During non-pandemic times, you can stop in at Galerie Meyer and ask questions about the exhibits . During pandemic times, virtual live-streaming and catching up on YouTube are the best shows in town! The video tours at Galerie Meyer are usually 2-4 minutes long.
Appreciating and Admiring
By staying those few extra minutes, I learned about ancient art, finely-crafted miniature art pieces and symbolism from the Solomon Islands, Santa Cruz Islands, Bismarck Archipelagos and Arctic Art. More than an art tour, I left with geographical and historical knowledge and admiring details I would have passed by in a large museum.
On that Thursday I learned about a currency belt, the tevau, made of banana fiber covered with thousands of red honey-eater bird feathers. Until the 1980s this belt was given in payment to a woman’s family as bridal currency or to buy canoes and pigs. The coil made exclusively on one island, Nendo in the Noipë village.

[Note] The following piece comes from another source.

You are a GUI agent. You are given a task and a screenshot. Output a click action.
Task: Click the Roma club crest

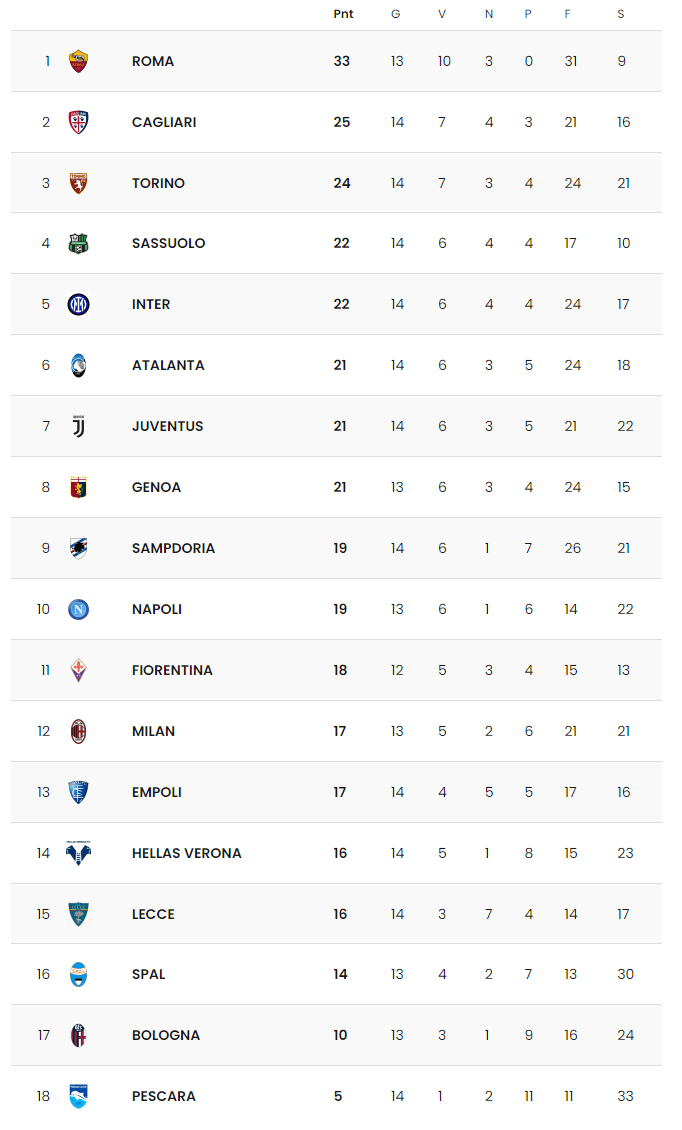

Another object with a detailed story is the ceremonial paddle with the carved Janus ancestor head and the sea-spirit blade. Anthony Meyer, the owner of the gallery, provides a great description of the sea-spirit represented on the paddle (details later in the story). The decorative paddle is ceremonial and not for paddling a boat. Information from the 1890s details that they were ceremonial wands, a walking weapon or used as a dancing stick.
The Latest Collection
The latest collection for this month’s first Thursday was equally exciting. The provenance of the Arctic Circle objects ranges from Alaska’s west coast to Siberia. The first object shown on the tour is also the oldest. The carved, seated, frowning woman is over 2,000 years old. Another historical object is a smiling iinruq, a Shaman’s amulet. This heavily tattooed figurine is the Guardian of the Light. Historically, The US Navy commissioned the first ecological expedition on the Albatross in 1898-1899. The commanding officer, Admiral F. Moser, brought back this souvenir. Each of the art pieces in the display case are from Walrus tusk. The explanations of this tour are in English with Chinese subtitles and the details are mentioned in the YouTube description.
Story of the Janus Head Paddle
The images on the paddle are a picture story with
“leaping dolphins as his feet, a frigate-bird head as his tail, a fish skeleton as his inner body, large frigate-birds as his hands and from both elbows there are projections composed of fish-bodies. His head is the form of a whale with large fluked tail at the rear and the blowhole and air-spout on the top of the head. He seems to have an extended sex organ, which is probably why he was completely painted over.
This … rare image of the great sea-spirit … was until recently covered up with a thick coat of oil paint – probably a form of zealous Christian censorship from the British 19th century.”
Anthony’s master restorer, Brigitte Martin, was able to remove the oil paint without damaging the original patina and the underlying design and with great pleasure presented him with his first view of the Sea-Spirit; banished by prudes for so many years !
If you are in Paris, I recommend pushing the door of an art gallery. And if you are waiting to come to Paris, take a virtual art gallery tour and enjoy.